─── Records shown ───

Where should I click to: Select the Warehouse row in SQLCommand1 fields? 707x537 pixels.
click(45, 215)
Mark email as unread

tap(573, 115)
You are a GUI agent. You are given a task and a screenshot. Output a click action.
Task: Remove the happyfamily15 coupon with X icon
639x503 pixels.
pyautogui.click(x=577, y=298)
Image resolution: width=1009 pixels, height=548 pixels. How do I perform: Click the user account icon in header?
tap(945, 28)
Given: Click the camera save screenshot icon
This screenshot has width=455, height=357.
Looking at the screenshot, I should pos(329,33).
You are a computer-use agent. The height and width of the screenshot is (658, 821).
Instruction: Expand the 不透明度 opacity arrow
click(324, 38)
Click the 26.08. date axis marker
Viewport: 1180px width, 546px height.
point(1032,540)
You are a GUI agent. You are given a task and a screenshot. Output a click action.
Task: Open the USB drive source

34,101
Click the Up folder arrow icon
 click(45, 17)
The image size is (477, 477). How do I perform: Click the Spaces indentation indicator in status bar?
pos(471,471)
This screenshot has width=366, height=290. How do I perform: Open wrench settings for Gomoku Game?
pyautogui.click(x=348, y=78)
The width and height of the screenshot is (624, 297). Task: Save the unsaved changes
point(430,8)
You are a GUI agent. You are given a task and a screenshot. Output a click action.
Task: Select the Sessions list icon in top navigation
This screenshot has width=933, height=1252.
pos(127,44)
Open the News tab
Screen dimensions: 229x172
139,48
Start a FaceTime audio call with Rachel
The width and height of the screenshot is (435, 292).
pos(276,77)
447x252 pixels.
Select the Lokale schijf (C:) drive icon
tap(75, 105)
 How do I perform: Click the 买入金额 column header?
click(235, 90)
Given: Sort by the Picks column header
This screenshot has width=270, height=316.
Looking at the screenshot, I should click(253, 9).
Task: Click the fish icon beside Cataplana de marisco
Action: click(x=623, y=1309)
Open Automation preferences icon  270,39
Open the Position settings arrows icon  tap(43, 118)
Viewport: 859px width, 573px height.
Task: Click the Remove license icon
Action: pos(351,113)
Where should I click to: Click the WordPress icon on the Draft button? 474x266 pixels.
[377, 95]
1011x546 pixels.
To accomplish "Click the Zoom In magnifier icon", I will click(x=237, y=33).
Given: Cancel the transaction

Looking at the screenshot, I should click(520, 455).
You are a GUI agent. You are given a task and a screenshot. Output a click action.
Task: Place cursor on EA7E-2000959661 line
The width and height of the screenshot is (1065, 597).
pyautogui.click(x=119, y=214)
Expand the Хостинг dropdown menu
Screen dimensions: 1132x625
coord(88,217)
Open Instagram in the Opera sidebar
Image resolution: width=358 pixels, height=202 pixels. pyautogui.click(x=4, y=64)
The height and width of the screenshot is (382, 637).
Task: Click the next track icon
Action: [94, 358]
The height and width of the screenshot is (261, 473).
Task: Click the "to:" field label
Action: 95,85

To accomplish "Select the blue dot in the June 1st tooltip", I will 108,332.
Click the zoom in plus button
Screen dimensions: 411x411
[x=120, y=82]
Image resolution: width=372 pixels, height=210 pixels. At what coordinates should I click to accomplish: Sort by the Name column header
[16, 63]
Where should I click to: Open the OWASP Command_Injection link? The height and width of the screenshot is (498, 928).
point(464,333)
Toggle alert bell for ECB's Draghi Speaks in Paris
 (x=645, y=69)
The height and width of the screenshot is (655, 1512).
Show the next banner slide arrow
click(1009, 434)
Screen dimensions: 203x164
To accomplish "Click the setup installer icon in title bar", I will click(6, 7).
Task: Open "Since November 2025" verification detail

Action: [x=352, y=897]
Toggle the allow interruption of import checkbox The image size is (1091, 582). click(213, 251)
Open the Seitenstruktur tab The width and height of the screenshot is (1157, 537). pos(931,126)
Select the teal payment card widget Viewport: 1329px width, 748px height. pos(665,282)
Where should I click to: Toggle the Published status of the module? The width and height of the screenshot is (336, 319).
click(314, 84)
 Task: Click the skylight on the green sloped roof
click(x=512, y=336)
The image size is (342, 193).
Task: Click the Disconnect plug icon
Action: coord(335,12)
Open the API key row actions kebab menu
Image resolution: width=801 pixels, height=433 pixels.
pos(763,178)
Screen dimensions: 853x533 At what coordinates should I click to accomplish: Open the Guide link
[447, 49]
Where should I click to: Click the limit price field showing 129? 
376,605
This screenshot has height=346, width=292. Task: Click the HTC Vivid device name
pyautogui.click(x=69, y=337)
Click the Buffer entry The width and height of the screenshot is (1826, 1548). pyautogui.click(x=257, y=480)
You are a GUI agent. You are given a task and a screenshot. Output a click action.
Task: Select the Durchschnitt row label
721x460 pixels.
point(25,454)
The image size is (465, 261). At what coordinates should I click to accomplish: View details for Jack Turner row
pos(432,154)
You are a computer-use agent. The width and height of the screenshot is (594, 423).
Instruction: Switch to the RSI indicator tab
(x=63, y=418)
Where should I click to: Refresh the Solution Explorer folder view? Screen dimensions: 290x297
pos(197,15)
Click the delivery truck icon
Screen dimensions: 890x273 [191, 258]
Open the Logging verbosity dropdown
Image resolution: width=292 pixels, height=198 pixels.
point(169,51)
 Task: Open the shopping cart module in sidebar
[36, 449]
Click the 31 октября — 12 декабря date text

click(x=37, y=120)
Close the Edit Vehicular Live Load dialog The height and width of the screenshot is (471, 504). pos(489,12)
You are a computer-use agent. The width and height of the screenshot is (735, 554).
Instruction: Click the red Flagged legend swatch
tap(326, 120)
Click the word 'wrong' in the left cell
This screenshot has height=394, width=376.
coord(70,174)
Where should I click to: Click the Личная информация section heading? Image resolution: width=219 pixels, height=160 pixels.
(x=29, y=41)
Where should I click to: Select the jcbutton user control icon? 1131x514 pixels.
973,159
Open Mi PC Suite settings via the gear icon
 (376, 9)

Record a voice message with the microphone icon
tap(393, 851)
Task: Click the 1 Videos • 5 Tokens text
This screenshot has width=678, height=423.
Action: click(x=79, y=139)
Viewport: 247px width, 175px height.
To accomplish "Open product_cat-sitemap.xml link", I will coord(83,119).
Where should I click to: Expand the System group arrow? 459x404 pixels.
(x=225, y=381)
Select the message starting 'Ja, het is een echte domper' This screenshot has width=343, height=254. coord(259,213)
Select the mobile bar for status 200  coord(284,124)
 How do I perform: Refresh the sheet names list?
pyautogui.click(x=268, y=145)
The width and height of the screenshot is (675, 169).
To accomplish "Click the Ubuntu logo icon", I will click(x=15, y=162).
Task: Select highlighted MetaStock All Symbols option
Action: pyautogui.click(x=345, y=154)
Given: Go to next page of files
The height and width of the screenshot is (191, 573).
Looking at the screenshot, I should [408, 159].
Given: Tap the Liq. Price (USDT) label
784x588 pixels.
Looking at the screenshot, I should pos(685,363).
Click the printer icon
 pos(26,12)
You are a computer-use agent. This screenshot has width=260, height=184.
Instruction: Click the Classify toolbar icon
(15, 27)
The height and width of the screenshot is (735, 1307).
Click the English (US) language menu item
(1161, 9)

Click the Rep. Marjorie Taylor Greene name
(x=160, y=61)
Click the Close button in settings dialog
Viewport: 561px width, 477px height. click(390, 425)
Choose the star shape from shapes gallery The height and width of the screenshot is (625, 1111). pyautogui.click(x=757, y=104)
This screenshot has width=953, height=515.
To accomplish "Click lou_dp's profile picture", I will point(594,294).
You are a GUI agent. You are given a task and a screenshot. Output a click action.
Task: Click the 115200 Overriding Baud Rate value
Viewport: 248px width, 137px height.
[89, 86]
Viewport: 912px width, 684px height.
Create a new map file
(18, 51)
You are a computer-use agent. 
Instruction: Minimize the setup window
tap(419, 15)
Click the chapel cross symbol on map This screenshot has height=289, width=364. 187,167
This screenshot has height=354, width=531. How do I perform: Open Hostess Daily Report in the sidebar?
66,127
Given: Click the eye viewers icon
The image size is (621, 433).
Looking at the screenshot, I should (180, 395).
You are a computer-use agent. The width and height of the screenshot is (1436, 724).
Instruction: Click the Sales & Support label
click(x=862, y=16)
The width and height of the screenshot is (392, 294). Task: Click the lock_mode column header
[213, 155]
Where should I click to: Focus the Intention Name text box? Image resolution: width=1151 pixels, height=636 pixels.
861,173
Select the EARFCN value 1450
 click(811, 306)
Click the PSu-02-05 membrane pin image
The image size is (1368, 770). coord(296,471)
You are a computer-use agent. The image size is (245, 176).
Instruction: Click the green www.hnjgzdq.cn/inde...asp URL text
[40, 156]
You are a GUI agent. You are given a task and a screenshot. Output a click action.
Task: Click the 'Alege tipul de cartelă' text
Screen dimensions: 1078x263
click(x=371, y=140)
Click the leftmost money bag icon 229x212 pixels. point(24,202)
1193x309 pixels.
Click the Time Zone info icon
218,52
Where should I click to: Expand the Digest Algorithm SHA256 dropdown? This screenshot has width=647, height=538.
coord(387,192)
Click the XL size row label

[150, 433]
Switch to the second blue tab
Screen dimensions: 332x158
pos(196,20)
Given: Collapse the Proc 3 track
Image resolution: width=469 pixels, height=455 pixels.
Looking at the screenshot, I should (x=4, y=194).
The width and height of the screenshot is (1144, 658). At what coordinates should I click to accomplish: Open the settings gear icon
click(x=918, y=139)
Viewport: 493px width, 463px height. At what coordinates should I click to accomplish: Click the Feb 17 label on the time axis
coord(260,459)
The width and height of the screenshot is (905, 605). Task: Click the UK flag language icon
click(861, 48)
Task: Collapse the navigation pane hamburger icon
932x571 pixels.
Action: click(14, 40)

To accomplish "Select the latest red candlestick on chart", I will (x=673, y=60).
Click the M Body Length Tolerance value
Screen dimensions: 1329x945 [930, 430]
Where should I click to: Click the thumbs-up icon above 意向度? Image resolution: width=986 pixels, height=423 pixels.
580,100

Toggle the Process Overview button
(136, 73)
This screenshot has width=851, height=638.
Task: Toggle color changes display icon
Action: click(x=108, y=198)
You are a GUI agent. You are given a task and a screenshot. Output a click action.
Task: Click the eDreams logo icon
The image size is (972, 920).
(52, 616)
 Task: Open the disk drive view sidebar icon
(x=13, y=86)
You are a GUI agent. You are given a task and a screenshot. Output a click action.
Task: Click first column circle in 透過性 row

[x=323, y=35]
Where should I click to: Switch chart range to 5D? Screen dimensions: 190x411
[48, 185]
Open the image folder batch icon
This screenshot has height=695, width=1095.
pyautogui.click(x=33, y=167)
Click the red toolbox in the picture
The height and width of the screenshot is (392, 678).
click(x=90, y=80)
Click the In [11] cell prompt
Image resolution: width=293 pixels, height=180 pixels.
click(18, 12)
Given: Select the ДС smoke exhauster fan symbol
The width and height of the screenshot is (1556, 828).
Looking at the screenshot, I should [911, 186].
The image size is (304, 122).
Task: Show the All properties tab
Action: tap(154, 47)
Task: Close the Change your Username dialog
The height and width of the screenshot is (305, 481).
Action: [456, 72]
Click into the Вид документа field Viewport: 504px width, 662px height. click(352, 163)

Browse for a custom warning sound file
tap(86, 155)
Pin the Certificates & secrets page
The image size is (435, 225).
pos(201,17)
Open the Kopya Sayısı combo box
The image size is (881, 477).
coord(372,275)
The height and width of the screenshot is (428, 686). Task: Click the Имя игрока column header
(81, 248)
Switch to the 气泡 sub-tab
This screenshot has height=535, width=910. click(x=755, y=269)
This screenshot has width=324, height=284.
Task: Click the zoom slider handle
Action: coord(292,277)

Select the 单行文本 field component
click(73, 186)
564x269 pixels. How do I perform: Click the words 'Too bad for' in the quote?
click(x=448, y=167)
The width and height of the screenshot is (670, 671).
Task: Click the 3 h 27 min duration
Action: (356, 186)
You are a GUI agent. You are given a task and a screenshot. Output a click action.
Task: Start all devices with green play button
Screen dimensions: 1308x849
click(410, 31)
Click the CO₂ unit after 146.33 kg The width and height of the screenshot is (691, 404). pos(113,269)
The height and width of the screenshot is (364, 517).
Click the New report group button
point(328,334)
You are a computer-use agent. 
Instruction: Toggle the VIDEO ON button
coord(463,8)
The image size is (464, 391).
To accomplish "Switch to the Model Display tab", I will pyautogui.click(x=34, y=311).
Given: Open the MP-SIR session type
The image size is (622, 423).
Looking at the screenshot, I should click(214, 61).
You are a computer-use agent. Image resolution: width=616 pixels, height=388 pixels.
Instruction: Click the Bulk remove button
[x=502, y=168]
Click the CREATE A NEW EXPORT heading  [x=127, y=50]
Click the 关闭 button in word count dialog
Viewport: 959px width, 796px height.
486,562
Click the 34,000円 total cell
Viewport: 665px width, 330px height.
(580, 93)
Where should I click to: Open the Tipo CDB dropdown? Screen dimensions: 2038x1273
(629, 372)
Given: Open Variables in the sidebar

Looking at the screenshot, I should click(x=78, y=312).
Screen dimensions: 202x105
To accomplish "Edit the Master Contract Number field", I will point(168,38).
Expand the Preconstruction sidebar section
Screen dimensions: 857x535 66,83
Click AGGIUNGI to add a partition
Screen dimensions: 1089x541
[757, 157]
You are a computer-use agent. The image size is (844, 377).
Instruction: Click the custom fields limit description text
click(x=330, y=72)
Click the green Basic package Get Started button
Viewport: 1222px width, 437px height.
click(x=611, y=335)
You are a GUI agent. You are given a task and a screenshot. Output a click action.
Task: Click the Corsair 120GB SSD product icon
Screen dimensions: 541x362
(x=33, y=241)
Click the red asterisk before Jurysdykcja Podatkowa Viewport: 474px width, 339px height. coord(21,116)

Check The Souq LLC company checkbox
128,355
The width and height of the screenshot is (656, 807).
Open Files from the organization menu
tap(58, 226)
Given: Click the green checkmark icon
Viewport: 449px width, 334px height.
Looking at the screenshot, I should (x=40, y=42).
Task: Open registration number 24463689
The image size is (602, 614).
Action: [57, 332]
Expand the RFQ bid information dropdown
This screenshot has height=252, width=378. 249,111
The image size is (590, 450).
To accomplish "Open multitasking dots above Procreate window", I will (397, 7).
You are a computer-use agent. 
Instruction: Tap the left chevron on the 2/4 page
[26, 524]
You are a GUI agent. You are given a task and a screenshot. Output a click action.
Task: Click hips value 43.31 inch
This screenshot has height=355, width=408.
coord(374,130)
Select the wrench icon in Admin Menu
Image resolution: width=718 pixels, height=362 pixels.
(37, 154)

───

# Problem statement
One stretch of the lines above is wanted, from the line that contains "Record a voice" through the line that contains "Given: Go to next page of files". Output it exactly.

# Expected answer
Record a voice message with the microphone icon
tap(393, 851)
Task: Click the 1 Videos • 5 Tokens text
This screenshot has width=678, height=423.
Action: click(x=79, y=139)
Viewport: 247px width, 175px height.
To accomplish "Open product_cat-sitemap.xml link", I will coord(83,119).
Where should I click to: Expand the System group arrow? 459x404 pixels.
(x=225, y=381)
Select the message starting 'Ja, het is een echte domper' This screenshot has width=343, height=254. coord(259,213)
Select the mobile bar for status 200  coord(284,124)
 How do I perform: Refresh the sheet names list?
pyautogui.click(x=268, y=145)
The width and height of the screenshot is (675, 169).
To accomplish "Click the Ubuntu logo icon", I will click(x=15, y=162).
Task: Select highlighted MetaStock All Symbols option
Action: pyautogui.click(x=345, y=154)
Given: Go to next page of files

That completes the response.